• [Görevler]
**A)** Düello yazısına göre düellolar zaman zaman hangi amaçla kullanılmış? Bir cümleyle açıklayın.
**B)** Kayıtlarda "The width and height of the screenshot is (2165, 1230)." ifadesini içeren satırdan başlayıp kayıtların sonuna kadar giden bölümü, sütun adları istem ve hedef olan iki sütunlu bir CSV olarak yazın. Her kayıt için bir satır olsun, her alan tek bir tırnaklı alanda dursun ve satır sonları boşluğa çevrilsin.

• [Sayfa]
Düello yapsınlar!

İtalyanca veya Fransızca'dan dünya dillerine yayılan 'düello' kelimesinin anlamı, 'ikili çatışma' veya savaşma demek. 'Düet' de...

Two young men back to back with duelling pistols in silhouette against the dawn preparing to take ten paces turn and fire

İtalyanca veya Fransızca'dan dünya dillerine yayılan 'düello' kelimesinin anlamı, 'ikili çatışma' veya savaşma demek. 'Düet' de ikili müzik anlamına geliyor.

Düellonun eski bir savaş yöntemi olduğunu biliyorsunuzdur. En azından benim gibi duymuşsunuzdur. Kaynaklara göre düello, savaşların kendisi kadar eski dövüş yöntemi imiş. Genellikle iki ordu arasında yapılan savaşta, iki savaşçının teke tek çarpışması 'düello' olarak tanımlanmış.

Düellolar zaman zaman çok fazla can kaybını önlemenin bir yolu olarak kullanılmış. Bu düellolar neredeyse her zaman ölümüne yapılırmış.

Kısaca özetledim ama ben de tarih kitaplarının aktarıcısı veya yalancısıyım. Artık nasıl anlarsanız anlayın…

Ukrayna ile Rusya arasındaki savaş, bildiğiniz gibi çığırından çıktı. Artık iş orduların karşılıklı savaşmasından çıkıp karşılıklı öç alma eylemlerine dönüştü. Hatta nükleer saldırıdan bile bahsedilir oldu.

Dünya da bu savaşı adeta izliyor. Hatta kışkırtanlar da var… Yani kimi ülkeler timsah gözyaşı döküyorlar; avlarını yerken, gözlerinden yaşlar geliyor.

Binlerce insan benzeri savaşlarda hayatını kaybederken aileler parçalanıyor, küçücük çocuklar babasız ve annesiz kalıyor. Sebep ne idi? NATO'ya girebilir miyim ya da alabilir miyim!

• [Veri listesi]
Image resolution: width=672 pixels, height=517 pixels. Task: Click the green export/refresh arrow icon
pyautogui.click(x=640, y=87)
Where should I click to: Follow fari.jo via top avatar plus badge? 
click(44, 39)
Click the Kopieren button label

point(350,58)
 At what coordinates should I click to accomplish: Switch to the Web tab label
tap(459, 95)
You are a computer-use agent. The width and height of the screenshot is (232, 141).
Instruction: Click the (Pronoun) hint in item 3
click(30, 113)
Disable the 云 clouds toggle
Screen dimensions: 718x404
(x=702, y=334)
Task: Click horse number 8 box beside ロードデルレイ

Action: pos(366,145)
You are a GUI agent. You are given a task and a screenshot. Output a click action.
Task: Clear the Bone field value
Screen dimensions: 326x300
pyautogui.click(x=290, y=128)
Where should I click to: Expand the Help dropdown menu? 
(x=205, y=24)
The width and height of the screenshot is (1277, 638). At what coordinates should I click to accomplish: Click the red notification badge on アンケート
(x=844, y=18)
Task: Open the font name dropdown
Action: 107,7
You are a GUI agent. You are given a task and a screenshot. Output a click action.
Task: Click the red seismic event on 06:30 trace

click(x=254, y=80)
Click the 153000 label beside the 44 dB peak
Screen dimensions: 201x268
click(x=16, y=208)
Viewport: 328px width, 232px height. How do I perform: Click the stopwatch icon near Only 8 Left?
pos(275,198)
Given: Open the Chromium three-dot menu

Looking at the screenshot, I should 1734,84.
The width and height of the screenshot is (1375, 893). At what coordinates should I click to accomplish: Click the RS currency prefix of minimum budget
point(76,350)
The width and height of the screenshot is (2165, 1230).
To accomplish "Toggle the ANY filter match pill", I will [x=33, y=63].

• [Cevaplar]
**A)** Düellolar zaman zaman çok fazla can kaybını önlemenin bir yolu olarak kullanılmış.

**B)**
istem,hedef
"The width and height of the screenshot is (2165, 1230). To accomplish ""Toggle the ANY filter match pill"",","I will [x=33, y=63]."